Word and element pointing entries>
------------------------------
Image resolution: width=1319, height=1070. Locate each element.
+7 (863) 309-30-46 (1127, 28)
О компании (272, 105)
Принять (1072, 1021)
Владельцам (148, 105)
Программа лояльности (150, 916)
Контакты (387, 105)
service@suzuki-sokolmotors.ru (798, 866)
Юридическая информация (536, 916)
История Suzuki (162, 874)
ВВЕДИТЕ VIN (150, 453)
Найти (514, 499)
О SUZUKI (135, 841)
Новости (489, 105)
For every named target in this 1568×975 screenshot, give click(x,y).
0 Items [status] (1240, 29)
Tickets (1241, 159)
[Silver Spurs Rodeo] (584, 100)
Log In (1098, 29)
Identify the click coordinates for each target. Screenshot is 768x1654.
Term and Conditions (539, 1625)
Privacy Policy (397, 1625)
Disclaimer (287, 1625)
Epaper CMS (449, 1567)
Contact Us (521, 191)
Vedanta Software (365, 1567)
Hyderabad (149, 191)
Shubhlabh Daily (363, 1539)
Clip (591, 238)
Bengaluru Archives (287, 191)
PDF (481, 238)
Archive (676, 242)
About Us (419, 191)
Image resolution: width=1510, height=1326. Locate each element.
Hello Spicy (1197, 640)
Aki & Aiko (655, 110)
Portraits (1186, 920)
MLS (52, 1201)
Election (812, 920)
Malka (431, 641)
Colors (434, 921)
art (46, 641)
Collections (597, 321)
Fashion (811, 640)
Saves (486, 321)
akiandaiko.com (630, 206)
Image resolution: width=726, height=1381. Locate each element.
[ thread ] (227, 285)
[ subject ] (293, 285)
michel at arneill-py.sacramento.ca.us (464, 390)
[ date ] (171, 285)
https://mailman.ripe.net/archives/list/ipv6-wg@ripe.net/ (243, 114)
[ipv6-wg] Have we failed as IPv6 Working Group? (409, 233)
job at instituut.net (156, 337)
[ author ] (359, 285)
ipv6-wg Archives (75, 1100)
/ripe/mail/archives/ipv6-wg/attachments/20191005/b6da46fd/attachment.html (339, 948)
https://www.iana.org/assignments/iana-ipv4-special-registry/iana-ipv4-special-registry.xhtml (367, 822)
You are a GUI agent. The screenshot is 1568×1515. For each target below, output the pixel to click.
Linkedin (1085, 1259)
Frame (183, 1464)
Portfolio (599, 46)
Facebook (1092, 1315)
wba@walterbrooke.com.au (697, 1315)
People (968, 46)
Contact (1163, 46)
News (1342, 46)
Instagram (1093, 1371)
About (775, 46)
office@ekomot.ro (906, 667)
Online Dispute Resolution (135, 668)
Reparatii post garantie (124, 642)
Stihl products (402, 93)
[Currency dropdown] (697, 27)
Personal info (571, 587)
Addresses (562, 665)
------------------------------
TASK DIRECTIONS> Starting with the line that contains "Contact Us (521, 191)" and going on through the line that contains "Facebook (1092, 1315)", rewrite every line in order, request lines included, and scale each coordinate in the answers by 0.2, rounding to whole numbers with halves going up. Leave all other numbers unchanged and give only those lines.

EXERCISE OUTPUT>
Contact Us (104, 38)
Vedanta Software (73, 313)
Hyderabad (30, 38)
Shubhlabh Daily (73, 308)
Clip (118, 48)
Bengaluru Archives (57, 38)
PDF (96, 48)
Archive (135, 48)
About Us (84, 38)
Image resolution: width=1510, height=1326. Locate each element.
Hello Spicy (239, 128)
Aki & Aiko (131, 22)
Portraits (237, 184)
MLS (10, 240)
Election (162, 184)
Malka (86, 128)
Colors (87, 184)
art (9, 128)
Collections (119, 64)
Fashion (162, 128)
Saves (97, 64)
akiandaiko.com (126, 41)
Image resolution: width=726, height=1381. Locate each element.
[ thread ] (45, 57)
[ subject ] (59, 57)
michel at arneill-py.sacramento.ca.us (93, 78)
[ date ] (34, 57)
https://mailman.ripe.net/archives/list/ipv6-wg@ripe.net/ (49, 23)
[ipv6-wg] Have we failed as IPv6 Working Group? (82, 47)
job at instituut.net (31, 67)
[ author ] (72, 57)
ipv6-wg Archives (15, 220)
/ripe/mail/archives/ipv6-wg/attachments/20191005/b6da46fd/attachment.html (68, 190)
https://www.iana.org/assignments/iana-ipv4-special-registry/iana-ipv4-special-registry.xhtml (73, 164)
You are a GUI agent. The screenshot is 1568×1515. For each target below, output the pixel to click.
Linkedin (217, 252)
Frame (37, 293)
Portfolio (120, 9)
Facebook (218, 263)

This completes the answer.